Eddie décide donc de faire chanter un juge corrompu pour qu'il abandonne ses accusations, ce qu'il peut faire apparemment, et ils se rendent à New York. Ce complot ne mène nulle part. En chemin, l'un des monstres de Knull les attaque, et Venom se rend compte que la clé pour libérer Knull se trouve à l'intérieur de leur corps car ils sont morts une fois. N'essayez même pas de le comprendre. Maintenant, ils doivent échapper aux flics (qui ne se présentent jamais), au gouvernement (qui est nul dans ce domaine) et aux monstres de Knull, qui ont une sorte de broyeur à bois dans le crâne, ce qui est certes un peu cool.
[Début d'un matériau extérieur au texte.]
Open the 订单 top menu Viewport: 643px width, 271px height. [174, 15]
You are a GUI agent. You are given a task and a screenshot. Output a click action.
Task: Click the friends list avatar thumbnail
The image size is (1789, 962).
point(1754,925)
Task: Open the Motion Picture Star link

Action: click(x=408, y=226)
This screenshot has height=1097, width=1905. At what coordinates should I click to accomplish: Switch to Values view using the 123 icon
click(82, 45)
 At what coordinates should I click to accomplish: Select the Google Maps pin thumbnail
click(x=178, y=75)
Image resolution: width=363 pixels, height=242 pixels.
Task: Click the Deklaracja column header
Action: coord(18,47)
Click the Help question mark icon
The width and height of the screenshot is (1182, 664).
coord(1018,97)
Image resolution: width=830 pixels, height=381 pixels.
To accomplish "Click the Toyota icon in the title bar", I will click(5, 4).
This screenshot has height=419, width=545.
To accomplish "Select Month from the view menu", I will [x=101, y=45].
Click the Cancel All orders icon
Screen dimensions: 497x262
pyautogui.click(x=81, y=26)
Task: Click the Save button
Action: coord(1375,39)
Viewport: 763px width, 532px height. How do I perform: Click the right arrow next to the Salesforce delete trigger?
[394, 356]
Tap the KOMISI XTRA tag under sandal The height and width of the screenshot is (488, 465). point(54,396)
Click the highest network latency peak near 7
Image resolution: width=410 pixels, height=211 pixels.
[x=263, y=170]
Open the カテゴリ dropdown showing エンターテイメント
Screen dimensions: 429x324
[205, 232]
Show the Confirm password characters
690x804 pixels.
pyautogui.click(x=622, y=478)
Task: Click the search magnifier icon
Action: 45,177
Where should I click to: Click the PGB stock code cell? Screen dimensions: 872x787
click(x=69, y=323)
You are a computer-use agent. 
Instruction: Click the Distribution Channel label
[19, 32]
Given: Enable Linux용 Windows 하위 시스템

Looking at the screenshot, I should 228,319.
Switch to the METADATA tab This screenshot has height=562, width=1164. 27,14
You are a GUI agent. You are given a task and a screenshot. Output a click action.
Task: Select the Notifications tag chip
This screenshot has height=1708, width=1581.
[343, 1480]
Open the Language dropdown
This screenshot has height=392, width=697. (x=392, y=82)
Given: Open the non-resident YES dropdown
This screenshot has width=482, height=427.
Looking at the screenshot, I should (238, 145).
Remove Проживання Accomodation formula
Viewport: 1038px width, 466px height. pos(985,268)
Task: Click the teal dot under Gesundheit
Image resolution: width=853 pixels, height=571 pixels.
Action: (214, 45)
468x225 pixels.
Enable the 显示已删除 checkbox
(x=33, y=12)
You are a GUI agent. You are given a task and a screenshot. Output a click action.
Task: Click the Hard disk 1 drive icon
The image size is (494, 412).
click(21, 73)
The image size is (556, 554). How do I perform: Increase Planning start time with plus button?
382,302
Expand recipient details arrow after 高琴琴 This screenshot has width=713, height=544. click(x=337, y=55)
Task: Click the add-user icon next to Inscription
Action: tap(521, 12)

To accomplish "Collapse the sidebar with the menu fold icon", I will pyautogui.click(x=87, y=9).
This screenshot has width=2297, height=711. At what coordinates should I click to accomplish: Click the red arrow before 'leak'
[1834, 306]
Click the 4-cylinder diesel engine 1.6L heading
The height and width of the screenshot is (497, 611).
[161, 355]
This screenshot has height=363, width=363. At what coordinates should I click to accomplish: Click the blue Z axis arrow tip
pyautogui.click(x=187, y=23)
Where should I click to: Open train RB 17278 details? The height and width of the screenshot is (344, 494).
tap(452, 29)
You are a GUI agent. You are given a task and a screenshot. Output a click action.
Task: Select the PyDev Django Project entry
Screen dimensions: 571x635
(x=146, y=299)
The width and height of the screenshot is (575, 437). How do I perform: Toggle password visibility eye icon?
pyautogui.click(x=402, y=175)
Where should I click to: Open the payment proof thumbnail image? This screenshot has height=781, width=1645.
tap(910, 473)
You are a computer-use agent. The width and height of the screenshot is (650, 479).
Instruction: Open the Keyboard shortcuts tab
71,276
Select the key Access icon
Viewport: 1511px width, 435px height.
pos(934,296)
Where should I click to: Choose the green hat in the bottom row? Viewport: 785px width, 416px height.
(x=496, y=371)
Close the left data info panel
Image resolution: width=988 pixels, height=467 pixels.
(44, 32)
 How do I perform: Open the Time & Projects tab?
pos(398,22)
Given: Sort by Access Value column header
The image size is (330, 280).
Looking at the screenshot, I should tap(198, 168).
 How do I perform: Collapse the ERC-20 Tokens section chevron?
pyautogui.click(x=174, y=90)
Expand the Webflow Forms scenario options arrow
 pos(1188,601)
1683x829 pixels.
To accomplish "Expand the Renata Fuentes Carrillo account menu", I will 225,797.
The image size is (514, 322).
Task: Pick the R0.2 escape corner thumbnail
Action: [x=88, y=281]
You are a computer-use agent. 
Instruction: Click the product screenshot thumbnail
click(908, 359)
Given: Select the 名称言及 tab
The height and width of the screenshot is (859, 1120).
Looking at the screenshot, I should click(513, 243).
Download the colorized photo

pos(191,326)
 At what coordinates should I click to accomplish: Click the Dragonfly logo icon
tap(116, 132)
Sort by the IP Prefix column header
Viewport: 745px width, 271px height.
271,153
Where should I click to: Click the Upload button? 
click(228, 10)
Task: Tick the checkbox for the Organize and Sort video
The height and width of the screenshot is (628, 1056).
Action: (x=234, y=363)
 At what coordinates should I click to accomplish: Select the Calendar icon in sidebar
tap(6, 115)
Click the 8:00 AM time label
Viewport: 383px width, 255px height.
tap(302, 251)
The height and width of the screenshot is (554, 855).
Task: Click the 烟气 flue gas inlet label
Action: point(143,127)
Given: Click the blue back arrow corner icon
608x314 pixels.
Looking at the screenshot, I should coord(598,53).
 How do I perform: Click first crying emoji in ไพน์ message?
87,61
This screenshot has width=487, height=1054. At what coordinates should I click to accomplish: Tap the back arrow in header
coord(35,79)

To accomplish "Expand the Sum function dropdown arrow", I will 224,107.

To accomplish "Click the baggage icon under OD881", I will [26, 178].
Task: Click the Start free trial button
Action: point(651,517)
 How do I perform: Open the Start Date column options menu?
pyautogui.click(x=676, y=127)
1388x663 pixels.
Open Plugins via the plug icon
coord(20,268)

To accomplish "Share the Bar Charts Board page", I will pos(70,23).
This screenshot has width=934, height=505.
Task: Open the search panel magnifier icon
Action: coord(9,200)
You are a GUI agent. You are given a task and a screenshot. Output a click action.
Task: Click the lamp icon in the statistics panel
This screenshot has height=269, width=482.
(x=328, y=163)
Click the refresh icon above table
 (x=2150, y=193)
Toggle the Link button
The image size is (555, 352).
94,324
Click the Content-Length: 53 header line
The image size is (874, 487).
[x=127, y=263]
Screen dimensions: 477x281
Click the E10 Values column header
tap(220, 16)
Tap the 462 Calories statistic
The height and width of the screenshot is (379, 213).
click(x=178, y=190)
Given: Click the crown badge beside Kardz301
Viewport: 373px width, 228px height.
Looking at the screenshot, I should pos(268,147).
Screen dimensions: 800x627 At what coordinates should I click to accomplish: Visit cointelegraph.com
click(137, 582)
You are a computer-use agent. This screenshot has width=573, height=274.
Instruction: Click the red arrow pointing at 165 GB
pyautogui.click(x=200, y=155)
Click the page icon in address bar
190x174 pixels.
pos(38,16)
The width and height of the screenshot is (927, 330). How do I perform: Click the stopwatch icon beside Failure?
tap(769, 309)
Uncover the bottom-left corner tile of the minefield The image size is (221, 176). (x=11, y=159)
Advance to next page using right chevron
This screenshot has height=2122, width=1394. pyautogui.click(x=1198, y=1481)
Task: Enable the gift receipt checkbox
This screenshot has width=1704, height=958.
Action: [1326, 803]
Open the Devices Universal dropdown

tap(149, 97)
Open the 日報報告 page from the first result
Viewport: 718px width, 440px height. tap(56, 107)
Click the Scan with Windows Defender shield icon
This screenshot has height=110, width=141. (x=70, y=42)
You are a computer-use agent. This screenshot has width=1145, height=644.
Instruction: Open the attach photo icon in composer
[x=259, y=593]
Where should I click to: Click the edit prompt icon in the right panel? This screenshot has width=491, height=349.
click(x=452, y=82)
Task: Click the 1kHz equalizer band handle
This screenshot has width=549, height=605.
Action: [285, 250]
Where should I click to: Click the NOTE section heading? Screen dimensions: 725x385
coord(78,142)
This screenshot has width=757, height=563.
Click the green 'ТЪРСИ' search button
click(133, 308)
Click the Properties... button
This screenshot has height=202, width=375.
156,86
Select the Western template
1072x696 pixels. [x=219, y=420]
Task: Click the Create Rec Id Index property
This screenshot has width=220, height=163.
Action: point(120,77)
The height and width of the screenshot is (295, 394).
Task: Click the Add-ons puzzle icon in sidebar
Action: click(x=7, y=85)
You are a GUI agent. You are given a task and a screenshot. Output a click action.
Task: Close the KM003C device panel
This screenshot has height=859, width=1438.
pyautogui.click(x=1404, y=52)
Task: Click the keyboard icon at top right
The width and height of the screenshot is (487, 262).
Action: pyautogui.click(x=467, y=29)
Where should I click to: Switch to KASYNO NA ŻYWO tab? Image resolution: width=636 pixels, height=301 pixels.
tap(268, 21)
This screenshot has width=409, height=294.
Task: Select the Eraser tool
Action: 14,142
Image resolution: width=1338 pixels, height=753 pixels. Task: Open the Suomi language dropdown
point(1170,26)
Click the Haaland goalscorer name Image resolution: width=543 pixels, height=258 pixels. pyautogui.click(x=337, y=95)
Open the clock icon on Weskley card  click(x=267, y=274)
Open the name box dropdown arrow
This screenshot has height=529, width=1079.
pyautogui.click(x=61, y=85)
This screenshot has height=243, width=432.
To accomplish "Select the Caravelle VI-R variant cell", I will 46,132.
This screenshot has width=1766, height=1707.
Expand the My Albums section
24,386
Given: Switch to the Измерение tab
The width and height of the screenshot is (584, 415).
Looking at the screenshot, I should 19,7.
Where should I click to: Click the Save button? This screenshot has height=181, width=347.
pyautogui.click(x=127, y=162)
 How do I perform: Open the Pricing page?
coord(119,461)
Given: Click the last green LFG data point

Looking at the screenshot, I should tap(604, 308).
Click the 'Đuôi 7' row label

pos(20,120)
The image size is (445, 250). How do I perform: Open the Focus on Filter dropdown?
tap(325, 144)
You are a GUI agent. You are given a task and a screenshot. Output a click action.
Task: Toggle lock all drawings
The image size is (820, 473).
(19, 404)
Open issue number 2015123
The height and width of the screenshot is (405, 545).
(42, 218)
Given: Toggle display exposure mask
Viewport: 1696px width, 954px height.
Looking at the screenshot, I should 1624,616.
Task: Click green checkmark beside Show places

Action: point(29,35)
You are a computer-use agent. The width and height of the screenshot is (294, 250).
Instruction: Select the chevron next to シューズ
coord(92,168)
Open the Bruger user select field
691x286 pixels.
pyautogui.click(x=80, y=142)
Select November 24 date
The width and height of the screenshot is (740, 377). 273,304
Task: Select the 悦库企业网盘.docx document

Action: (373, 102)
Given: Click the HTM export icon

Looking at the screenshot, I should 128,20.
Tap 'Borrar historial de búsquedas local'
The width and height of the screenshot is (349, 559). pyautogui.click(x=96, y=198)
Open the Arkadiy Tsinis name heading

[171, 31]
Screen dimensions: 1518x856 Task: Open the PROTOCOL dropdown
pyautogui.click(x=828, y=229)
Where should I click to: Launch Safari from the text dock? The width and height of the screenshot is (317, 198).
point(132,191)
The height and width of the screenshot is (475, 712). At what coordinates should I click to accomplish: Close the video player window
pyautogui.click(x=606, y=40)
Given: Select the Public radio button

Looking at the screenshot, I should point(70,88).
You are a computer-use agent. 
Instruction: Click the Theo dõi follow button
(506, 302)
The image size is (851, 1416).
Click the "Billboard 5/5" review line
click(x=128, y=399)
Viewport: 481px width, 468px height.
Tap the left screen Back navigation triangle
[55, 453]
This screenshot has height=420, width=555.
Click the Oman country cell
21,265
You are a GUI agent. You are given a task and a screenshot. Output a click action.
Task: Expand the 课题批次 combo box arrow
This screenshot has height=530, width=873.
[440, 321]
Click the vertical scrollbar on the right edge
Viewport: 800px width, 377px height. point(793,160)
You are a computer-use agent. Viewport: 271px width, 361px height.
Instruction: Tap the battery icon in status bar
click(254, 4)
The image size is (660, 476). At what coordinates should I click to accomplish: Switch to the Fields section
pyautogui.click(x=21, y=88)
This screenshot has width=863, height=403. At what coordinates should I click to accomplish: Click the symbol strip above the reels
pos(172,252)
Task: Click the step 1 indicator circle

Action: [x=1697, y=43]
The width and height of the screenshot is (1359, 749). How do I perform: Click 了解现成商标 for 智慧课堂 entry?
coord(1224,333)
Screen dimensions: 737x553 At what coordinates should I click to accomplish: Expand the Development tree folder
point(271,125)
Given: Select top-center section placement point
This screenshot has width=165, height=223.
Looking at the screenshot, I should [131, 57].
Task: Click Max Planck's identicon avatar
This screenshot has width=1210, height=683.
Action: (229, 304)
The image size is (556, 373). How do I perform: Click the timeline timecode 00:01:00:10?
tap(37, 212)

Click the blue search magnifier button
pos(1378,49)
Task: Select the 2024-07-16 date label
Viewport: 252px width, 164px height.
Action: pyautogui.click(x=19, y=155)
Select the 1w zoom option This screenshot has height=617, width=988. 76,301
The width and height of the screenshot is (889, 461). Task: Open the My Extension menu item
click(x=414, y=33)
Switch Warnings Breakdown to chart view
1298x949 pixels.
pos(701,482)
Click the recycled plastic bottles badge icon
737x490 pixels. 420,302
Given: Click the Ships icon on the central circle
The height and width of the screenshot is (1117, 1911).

« Venom: The Last Dance » est un film fugitif sur la route qui fonctionne à peine comme un road trip, ou comme un film fugitif, ou comme un film. Toute l'intrigue tourne autour d'Eddie et Venom, qui ne peuvent pas fusionner en une seule entité, sinon les monstres de Knull les tueront. Ils évitent donc à tout prix de fusionner jusqu'à ce que Venom décide qu'il veut danser et jette toute prudence au vent, pour des raisons qui n'ont aucun sens. La scène se termine exactement comme on s’y attend.
Si le film du scénariste/réalisateur Kelly Marcel (Tom Hardy partage un crédit « histoire ») s'était engagé à simplement déconner, cela aurait pu être un camp divertissant. Certes, les meilleurs moments du film sont ceux où il se souvient que les autres films étaient étranges, et il essaie également d'être étranges. Il y a un chant dans une voiture avec la famille hippie de Rhys Ifans – une autre intrigue secondaire qui ne mène nulle part, malgré des tonnes de temps d'écran – et c'est presque charmant. Venom s'emparant d'un poisson et d'une grenouille est, comme mentionné précédemment, plutôt mignon.
Mais la majorité de ces ronflements sinueux pensent que nous nous soucions des conspirations gouvernementales et des hiérarchies extraterrestres. Ni l’un ni l’autre n’a d’importance à long terme, car tout se résume à « les symbiotes sont bons, les monstres de Knull sont mauvais ». Marcel nous présente des personnages secondaires avec un trait distinctif – non pas par personnage, mais dans la totalité – et ils sont pour la plupart jetés dans la déchiqueteuse à bois avec toute l'exposition inutile. Juno Temple joue une scientifique qui a un souvenir de son frère frappé par la foudre, et cela revient un peu mais pas vraiment plus tard, et Chiwetel Ejiofor joue un « soldat si générique qui veut juste tirer sur des choses » et vous Je ne peux m'empêcher de me demander si l'acteur rembourse toujours ses prêts étudiants. Il est difficile d'imaginer quoi d'autre aurait pu l'attirer vers ce rôle.
« Venom: The Last Dance » veut vraiment que vous pensiez que c'est la fin. Tout au long du film, Venom parle de vouloir voir la Statue de la Liberté comme un flic avec deux semaines avant sa retraite et parle d'emmener sa femme dans un voyage en bateau longtemps retardé, juste après une dernière affaire. Il y a une suggestion de suite, mais cela ressemble plus à une menace : « Si vous voyez ce film, nous vous en ferons regarder un autre. » Alors peut-être que nous ne le ferons pas. Si Sony pense que les films « Venom » devraient ressembler à cela, ils peuvent le conserver. Quelle mauvaise façon de dire au revoir. Pas de plus grands succès. Juste un retrait au bâton.
Une sortie de Sony Pictures, « Venom: The Last Dance » sort exclusivement en salles le 25 octobre.